Problem details: Of all the lines in the entries below, give again exactly those starting at the line containing "has width=1024, height=858." and ending at the line containing "Instruction: Click the", both ends included, and no others.

Data shown:
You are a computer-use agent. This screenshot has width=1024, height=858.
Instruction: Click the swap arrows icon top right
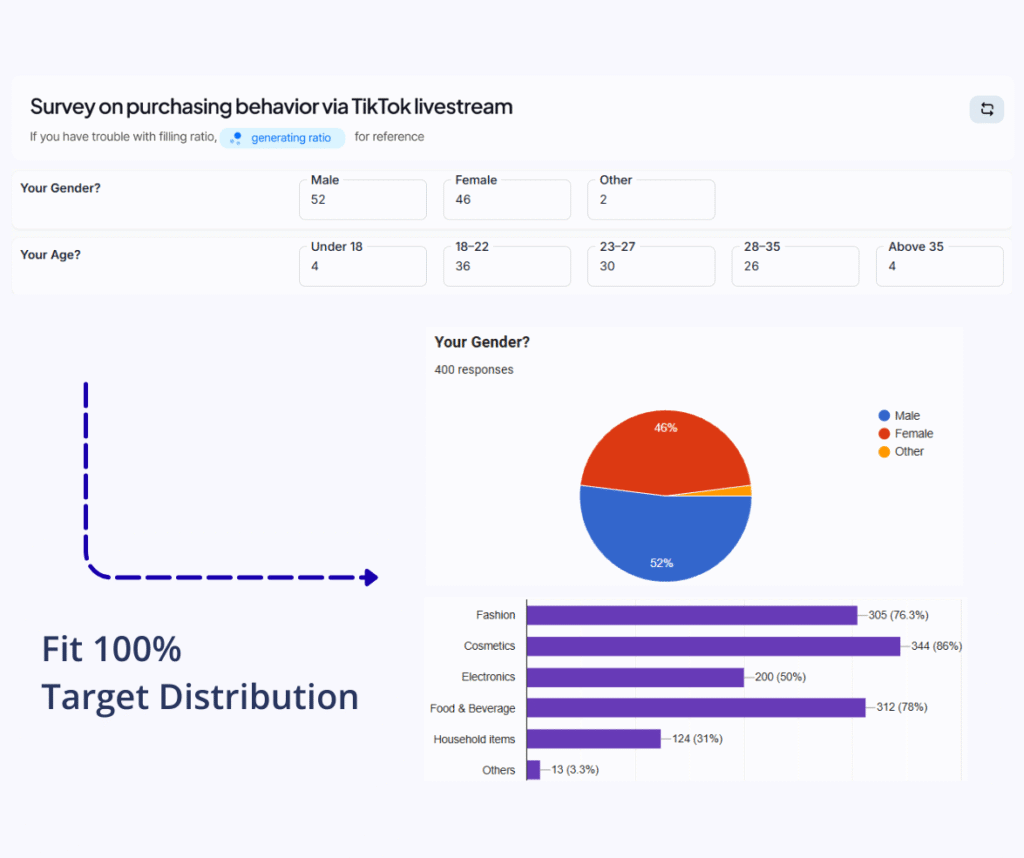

---

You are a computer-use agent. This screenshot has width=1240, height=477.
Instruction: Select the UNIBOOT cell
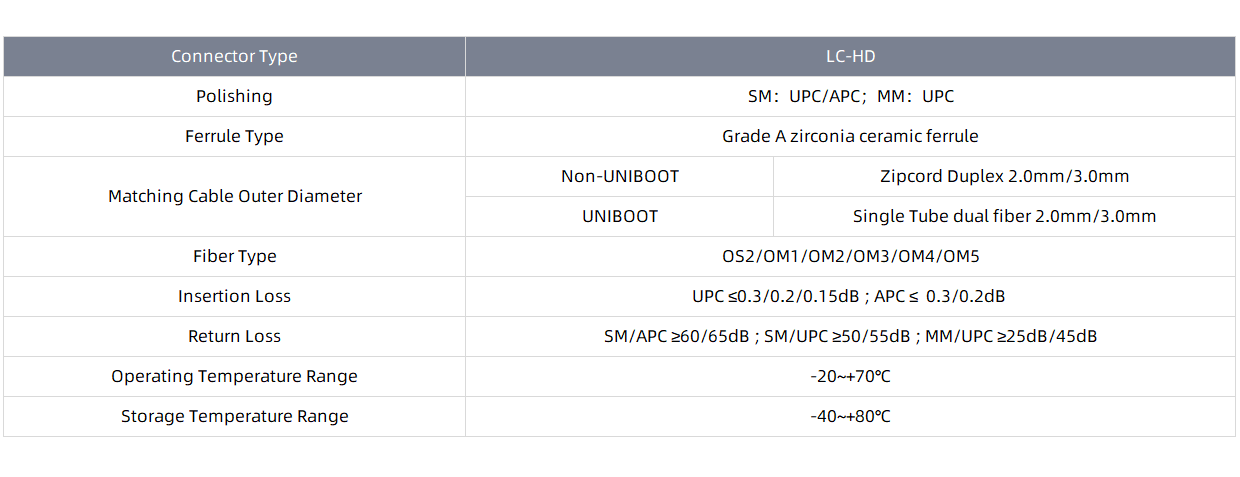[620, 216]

* * *

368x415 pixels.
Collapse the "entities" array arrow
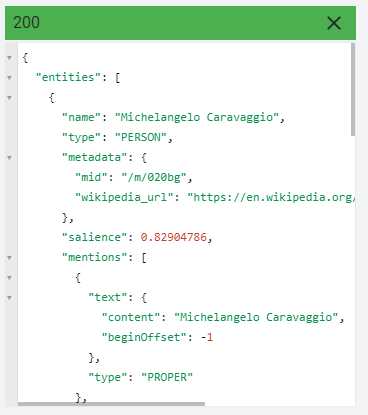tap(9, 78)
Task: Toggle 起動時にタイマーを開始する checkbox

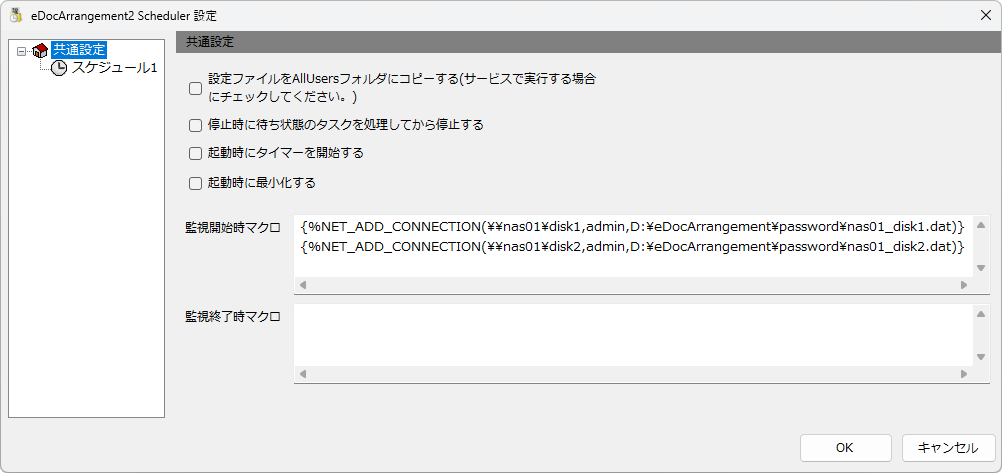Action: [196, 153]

The answer:
You are a computer-use agent. This screenshot has width=1024, height=858.
Instruction: Click the swap arrows icon top right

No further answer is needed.